First French novels you read

DiskuteraFrancophiles

Bara medlemmar i LibraryThing kan skriva.

First French novels you read

Denna diskussion är för närvarande "vilande"—det sista inlägget är mer än 90 dagar gammalt. Du kan återstarta det genom att svara på inlägget.

1hazelk
okt 23, 2006, 1:41pm

Le Grand Meaulnes by Alain Fournier was my first and because it ws in the VIth form it was in French. After leaving school, I read in translation Guy de Maupassant short stories, followed by Flaubert's Madame Bovary. It wasn't until I was in my 40s that my head was blown away by Albert Camus.

2dags
dec 11, 2006, 6:58pm

Balzac's "Le Pere Goriot". After falling in love with Faulkner's connected works and hearing about this French writer who did the same thing but with many more books I was dying of curiosity. I wasn't disappointed. From the moment I read the first page, Paris has become my Mecca, the place for a mystical pilgrimage. May never get there though, I have a feeling that Balzac's Paris and the real Paris no longer have much in common, maybe the fantasy is better.
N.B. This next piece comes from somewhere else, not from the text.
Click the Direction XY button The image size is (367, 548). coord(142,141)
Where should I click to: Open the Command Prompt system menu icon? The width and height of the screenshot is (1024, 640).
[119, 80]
Camus blew my head away too, along with Faulkner he's my favourite novelist of the 20th century.

3hazelk
dec 12, 2006, 11:15am


How many miles are you from Paris? Another continent away?

4KromesTomes
dec 13, 2006, 8:08am

I'm only reading in English, but the first French novel I read that I can recall was Recollections of the Golden Triangle by Robbe-Grillet ... didn't get much out of it the first time ... re-read it about ten years later and thought it was pretty fascinating ... the first French author who I really connected with was Zola ... now I read everything I can get my hands on by him ... some of his stuff, like La Bete Humaine is just unbelievable.

5Hera
dec 13, 2006, 8:13am

I love Zola's novels, particularly La Bete Humaine and Germinal. The first French novelist I read (in translation) was Flaubert. Prior to that I'd been reading Moliere and Voltaire (Francophile mother). Then I went on to Maupassant, Gide, Stendhal, Camus and Sartre.